▸ **SCHRIFTLICHE AUFGABE 1**:
Wie viele Bewohner hat laut dem Text über die Wohnheime das erste Heim?

▸ **ANGEZEIGTER TEXT**:
---------------

59

Hallo Luci,

ich leite seit September 2012 zwei Heime. Diese befinden sich in einer Großstadt. Das erste Heim hat 120 Bewohner. Das zweite Heim hat 85 Plätze. Beide befinden sich in einem Wohngebiet.
Ich will versuchen es Dir aus der Seite des Bewohners zu erläutern.

In den Wohnheimen sind hauptsächlich Männer untergebracht. Diese Männer gehen keiner Beschäftigung nach. Sie schlafen binnen des Tages und werden erst am späten Mittag wach und da sie nichts zu tun haben, hört man am meisten sehr laute Musik. Es wird stark geraucht und nicht gerade Wenige sind kriminell. Alkoholprobleme sind an der Tagesordnung.

---------------

▸ **Einträge aus einer Sammlung**:
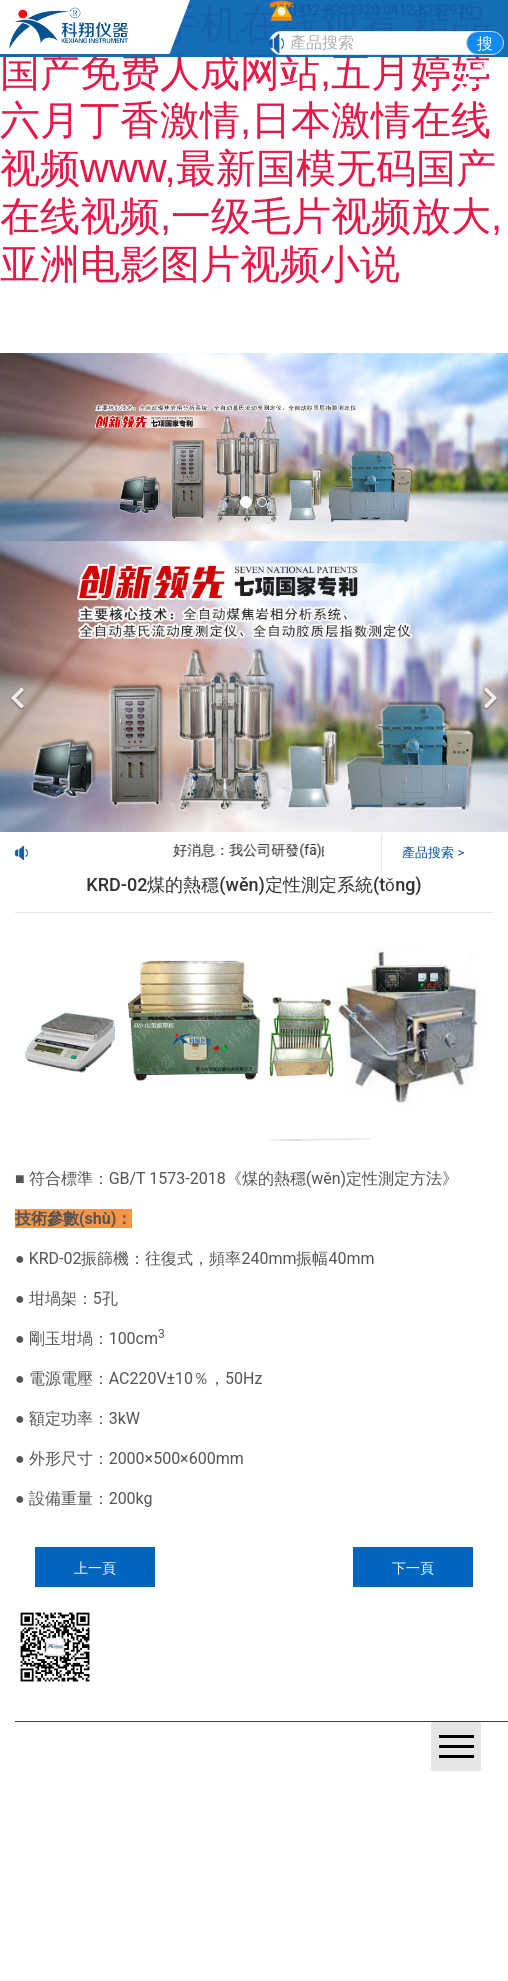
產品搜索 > (433, 852)
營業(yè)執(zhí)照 (89, 1773)
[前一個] (20, 686)
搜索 (485, 44)
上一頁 (95, 1568)
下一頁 (413, 1568)
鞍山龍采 (225, 1773)
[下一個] (488, 686)
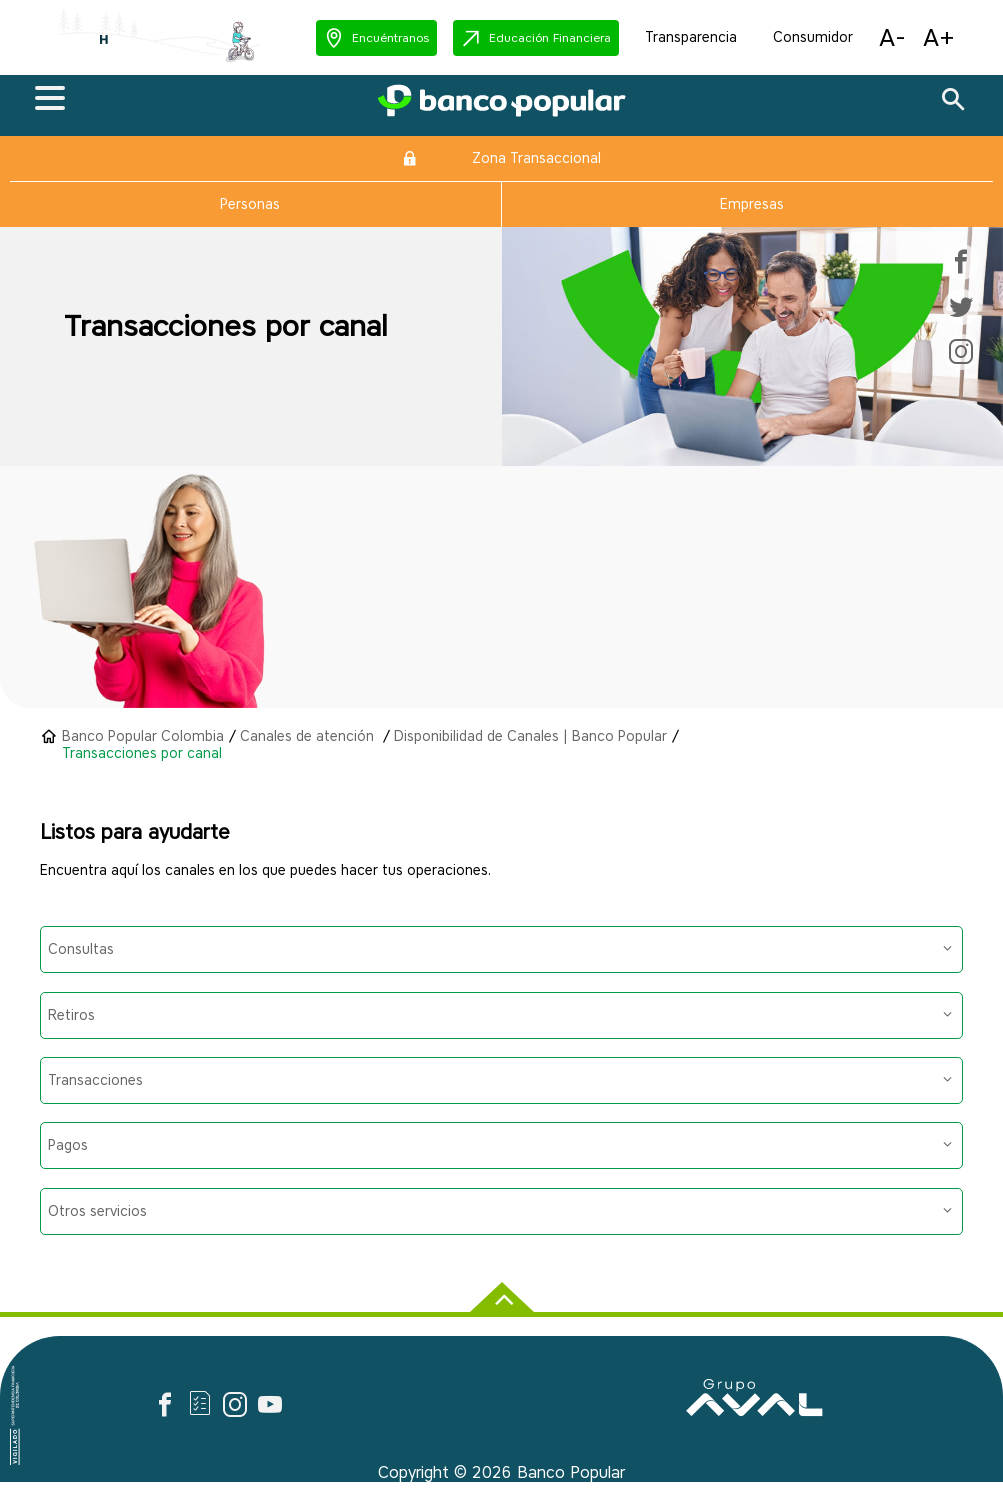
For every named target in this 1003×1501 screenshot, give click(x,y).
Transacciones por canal (142, 753)
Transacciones (500, 1080)
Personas (250, 204)
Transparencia (691, 37)
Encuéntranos (390, 37)
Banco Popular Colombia (143, 736)
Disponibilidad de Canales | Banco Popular (530, 736)
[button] (376, 38)
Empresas (752, 204)
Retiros (500, 1015)
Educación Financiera (550, 37)
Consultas (500, 949)
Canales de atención (309, 736)
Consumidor (813, 37)
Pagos (500, 1145)
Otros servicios (500, 1211)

---------------

▸ **SCHRIFTLICHE AUFGABE 2**:
Tausche „Consumidor“ gegen „Cliente“ aus im Abschnitt der Einträge, der mit der Zeile mit „Canales de atención (309, 736)“ beginnt und mit dem Ende der Einträge schließt. Gib nur diese Zeilen wieder, sonst unverändert.

▸ **SCHRIFTLICHE ANTWORT 1**:
Das erste Heim hat 120 Bewohner.

▸ **SCHRIFTLICHE ANTWORT 2**:
Canales de atención (309, 736)
Cliente (813, 37)
Pagos (500, 1145)
Otros servicios (500, 1211)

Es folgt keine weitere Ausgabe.